A Month of Adjustments

The dichotomous irony from two posts ago to this is not lost on me, but take what you can get here. As I approached the end of my first year of grad school, I found myself contemplating the constant state of adjustment we often find ourselves in. It struck me how rapidly things can transform within just a year. It seemed like only yesterday I was completing my undergraduate degree at Penn State, and now I have successfully completed half of my master's program. However, amidst these academic transitions, I was confronted with even more immediate adjustments, such as transitioning from a structured class schedule to the uncertainty of interviewing for summer internships to fulfill my practicum requirements. Adding further complexity to this period of change was the passing of my grandfather, a man who had been my role model for 23 years. And to top it all off, I was eagerly anticipating my MCAT scores, which would determine whether I would need to resume studying for that daunting exam.

The shift from being a student attending regular classes to suddenly having no classes at all was initially disorienting. The absence of a set schedule left me feeling adrift, unsure of how to structure my time and maintain a sense of purpose. However, I soon realized that this period provided an opportunity for personal growth and exploration. It allowed me to delve into self-directed projects, pursue new interests, and focus on acquiring practical skills through internships.

* **Given information**
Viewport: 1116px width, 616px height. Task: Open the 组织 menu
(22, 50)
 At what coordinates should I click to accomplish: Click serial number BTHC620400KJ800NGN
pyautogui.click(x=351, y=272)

* **Tasks to carry out**
[a] In the post about a month of adjustments, duplicate the passage between "The shift from" and "skills through internships.", inclusive.
[b] According to the post about a month of adjustments, how many years had the writer's grandfather been the writer's role model?
[c] Write the next part of the post about a month of adjustments, picking up after its final sentence.

* **Answers for the tasks**
[a]
The shift from being a student attending regular classes to suddenly having no classes at all was initially disorienting. The absence of a set schedule left me feeling adrift, unsure of how to structure my time and maintain a sense of purpose. However, I soon realized that this period provided an opportunity for personal growth and exploration. It allowed me to delve into self-directed projects, pursue new interests, and focus on acquiring practical skills through internships.

[b] 23 years.

[c]
In the midst of adjusting to the academic changes, I faced the loss of my grandfather. There are a lot of people in the world: many good, some great, but only one John Bagnato. I was fortunate enough to be in a position where he served as the model of the man I wanted to be like when I grew up. He truly taught me everything I know, from how to keep a routine and take care of myself to how to love and care for those around me. I was left with the question, "Where do you go when the strongest person you know is no longer around? To whom do you turn when your role model is gone?" For me, the answer came in embracing the time we had together and remembering all the lessons that he taught me, as I can carry those with me for the rest of my life.

As I reflect on this month of adjustments, I am reminded of the profound resilience of the human spirit. Life is a series of transitions, sometimes planned and sometimes unexpected, but it is through these moments of adjustment that we discover our inner strength and capacity for growth. It is during these times that we learn to adapt, find new paths, and appreciate the connections and experiences that shape us. With each adjustment, we evolve into a more sturdy yet compassionate version of ourselves, ready to face the next chapter with renewed vigor and determination.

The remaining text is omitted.